While we professional journalists may turn up our noses at the situation in gatherings with our colleagues, we too must play along. Facebook, Google and the like have increasingly become a bloodline for media companies and other organisations aiming to reach out to the public.

Moreover, the rules of how to do that keep changing, and usually not to the benefit of the traditional news agencies. The Facebook feed algorithm, for example, trends towards showing more content with a lot of previous user interactions, namely shares and comments.

Facebook calls this “making the user experience more meaningful”. I fear that it will simply mean that the feed will be filled with even more cat videos, mindless click-baits and posts from similar-minded friends. Not only did digital innovations make all of us self-made publishers, but now also as readers we will see more of what we like from the people we like.

Who needs to see anxiety-provoking stuff such as news, when there are so many funny memes!

A MOMENTUM FOR such fears is clearly here.

Facebook itself is currently facing hard criticism for cases that vary from selling user data to advertisers to a fake news epidemic on Indian WhatsApp and hosting a campaign inciting Rohingya genocide in Myanmar.

How, then, are the regular users managing? One answer is ‘terribly’, or, as our columnist in this issue Alastair Creelman puts it: “By giving everyone a voice on the net, we greatly underestimated our potential for hate and manipulation.”

From fake-news-spreading presidents to climate denialists and anti-vaxxers, we, the adults, don’t seem to have a clue how to behave when given the power. We tend to form like-minded cliques, question everything and believe anything.

By saying this, however, I’m not saying that traditional media, which spends more and more of its time echoing social media virals in competition for clicks, is blameless.

It has become clear that immediate action is needed to foster our media literacy skills across the entire population. However, while schoolchildren are already targeted with all sorts of projects and curriculum changes, adults are often left behind, especially in the developing countries where, due to rapid technology advancement, media literacy skills have had too little time to develop.

IN THE FACE OF THIS SITUATION, the most important question is whom should we reach out for to find a solution? Whose responsibility should it be to make sure that adults, not just children, are media literate and know how to behave on the web?

Ideally, with suitable funding and resources, this sounds like a task for the adult educators. Some examples of that are presented on this issue. But what’s the role of governments, traditional media companies or the internet giants? How about the bloggers or individual commentators?
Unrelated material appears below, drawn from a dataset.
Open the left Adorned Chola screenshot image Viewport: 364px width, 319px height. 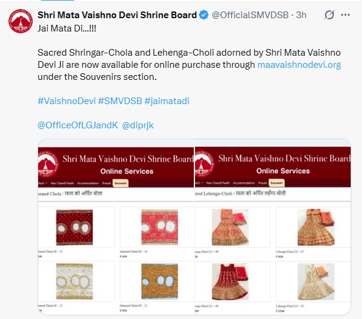pyautogui.click(x=116, y=227)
One piece of good news is that, with help of public pressure, companies like Facebook and Google are slowly waking up to do their share. They have started to delete users or pages that spread harmful information, balance the search engine results and cooperate with the authorities.
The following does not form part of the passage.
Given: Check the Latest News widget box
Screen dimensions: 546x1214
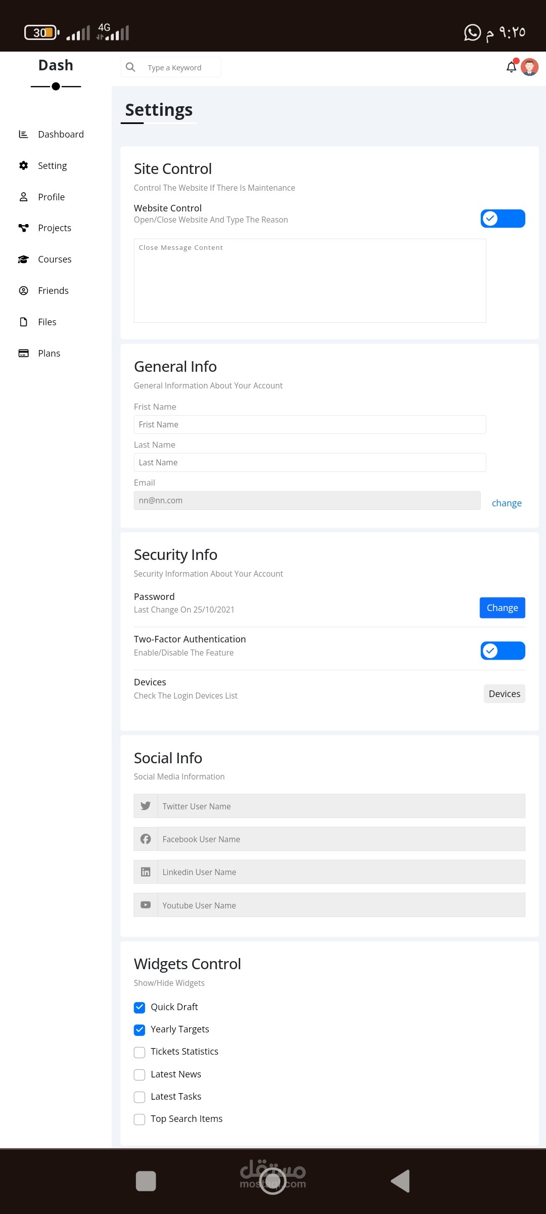Looking at the screenshot, I should tap(140, 1074).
Other good news can be found in the civil society sector. In recent years, many groups and organisation have been formed to offer media literacy training and to fight misinformation. Some of these fact-checking groups work in the field of health claims, one of the areas where false news can have life-threatening consequences.

Finally, dear reader, if you reached this point, that’s another piece of good news. It is still possible to encounter professionally produced journalism on the web, something that, in the doomiest visions, is disappearing from the public space altogether.

Luckily, none of what is happening is totally out of our hands. We made the rules, and we can change them. It is also up to us to start behaving.